TransCanada’s 60-slide presentation to the Nebraska State Patrol in Grand Island noted that there had been no physical violence in Texas and Oklahoma, and the “level of capability and intent” in Nebraska was “low.” The protesters were professionally organized and well-funded, with active recruiting on social media, the company said. Their tactics included climbing trees, locking themselves to equipment and sabotaging machinery, resulting in long standoffs or arrests, according to the presentation.
Before the meeting, Michael Nagina, a corporate security adviser at TransCanada, e-mailed police and state intelligence officers about issues such as an arrest in another state, an online petition and a news article quoting a hostile landowner, according to records obtained by Bloomberg.
“Just wanted to let you know of a couple incidents which occurred this week,” Nagina said in the 2011 e-mail to state police officers and an FBI agent. “Although there is no imminent threat and they were not criminal in nature they could be an indicator of future demonstrations or protests and provided as intelligence.” Details of the information he shared were redacted by the state patrol.
Activists say law enforcement has gone too far. In Oklahoma, for instance, undercover police officers infiltrated a group of protesters, preempting a planned demonstration at a TransCanada storage facility, according to a police report obtained by Bloomberg News.
The FBI has taken the threat seriously and shares TransCanada’s position that some Keystone opponents are members of the radical fringe. In 2014 the FBI issued a warning to be on the lookout for “environmental extremists” who, in the absence of the Keystone pipeline, would target rail shipments of oil from fracking sites or Canadian oil sands.
In that “Private Sector Advisory,” entitled “Increased Use of Railways to Transport Crude Oil May Lead to Acts of Environmental Extremism,” the FBI acknowledged there were no specific threats.
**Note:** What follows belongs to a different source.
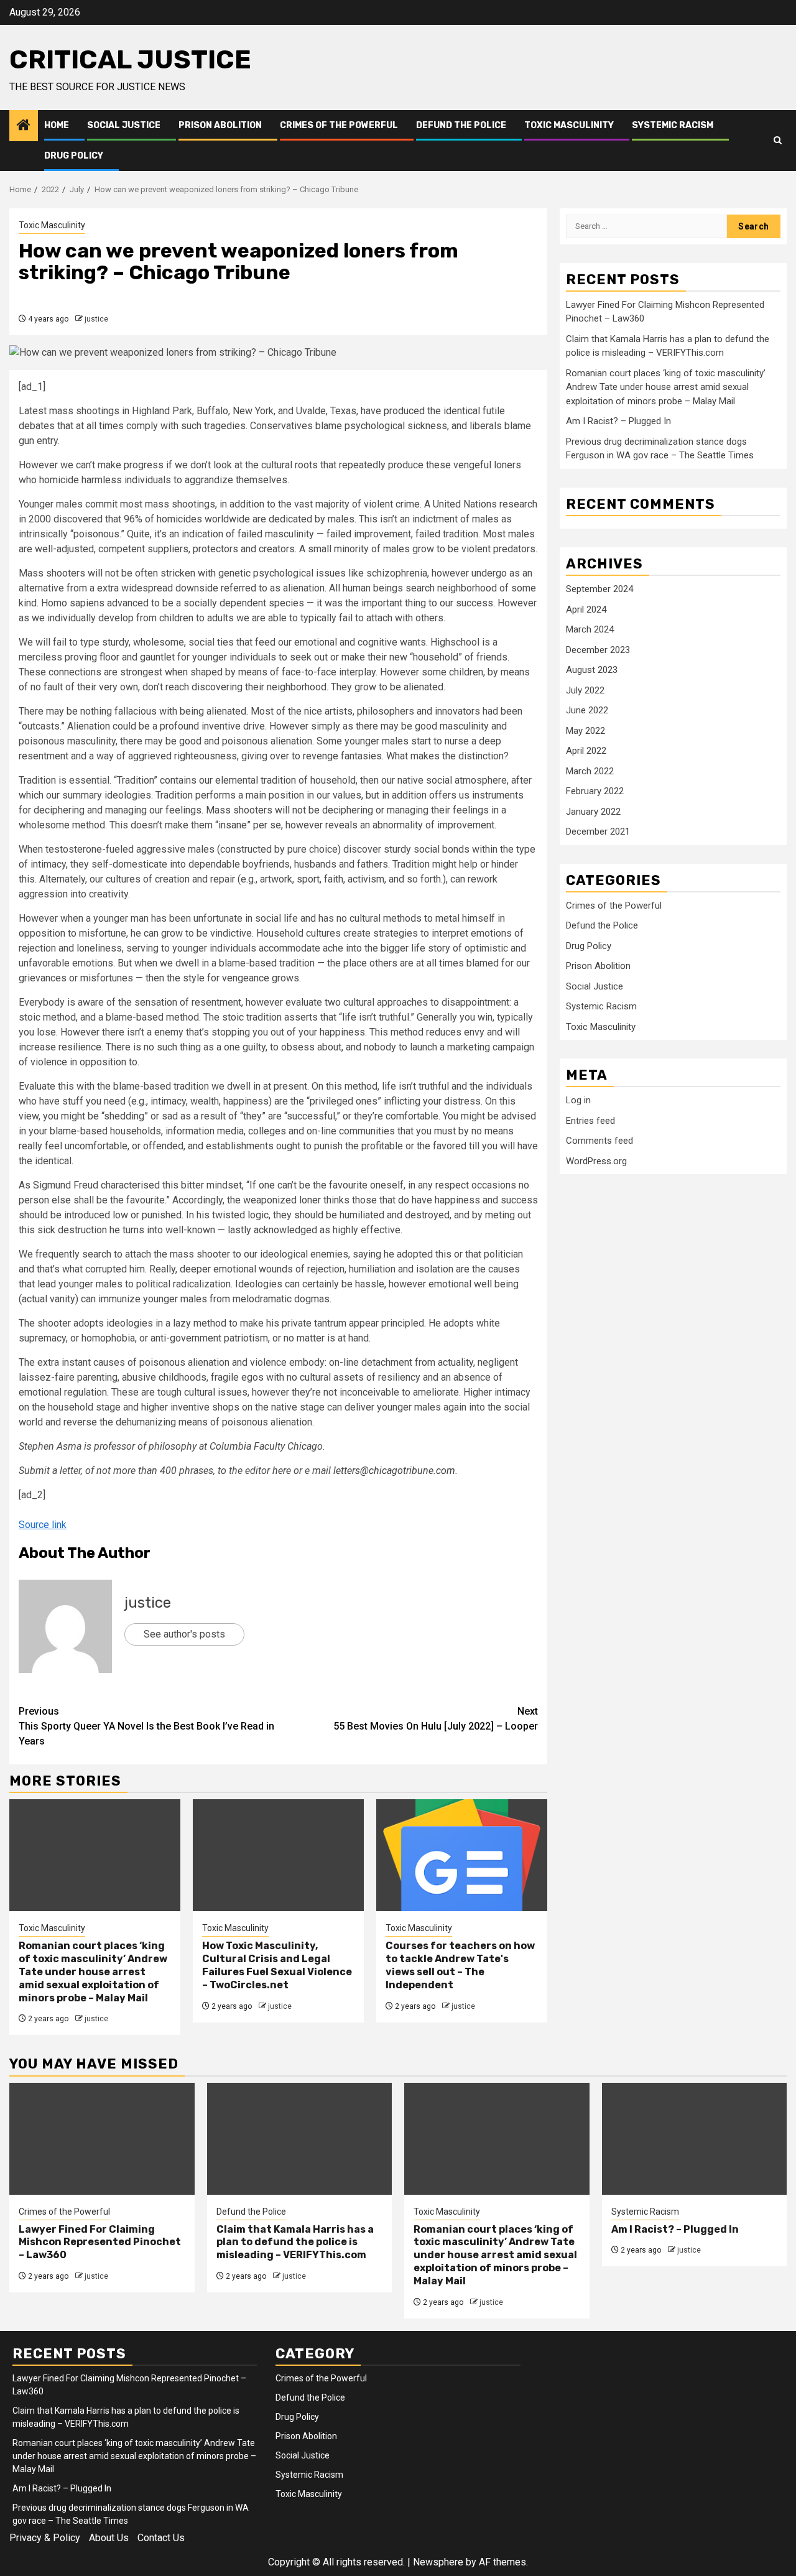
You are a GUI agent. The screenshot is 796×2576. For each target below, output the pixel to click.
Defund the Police (461, 125)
The list of things to watch for included vandalism, interrupting rail traffic, organizing on social media, cyberattacks, homemade bombs and graffiti.
“They want it to be known that they’re watching,” said Adam Briggle, a philosophy professor at the University of North Texas in Denton who said he was questioned by the FBI and Dallas police in 2012 after protesting against fracking. “It makes you more leery and wary of who’s watching. It puts you on guard.”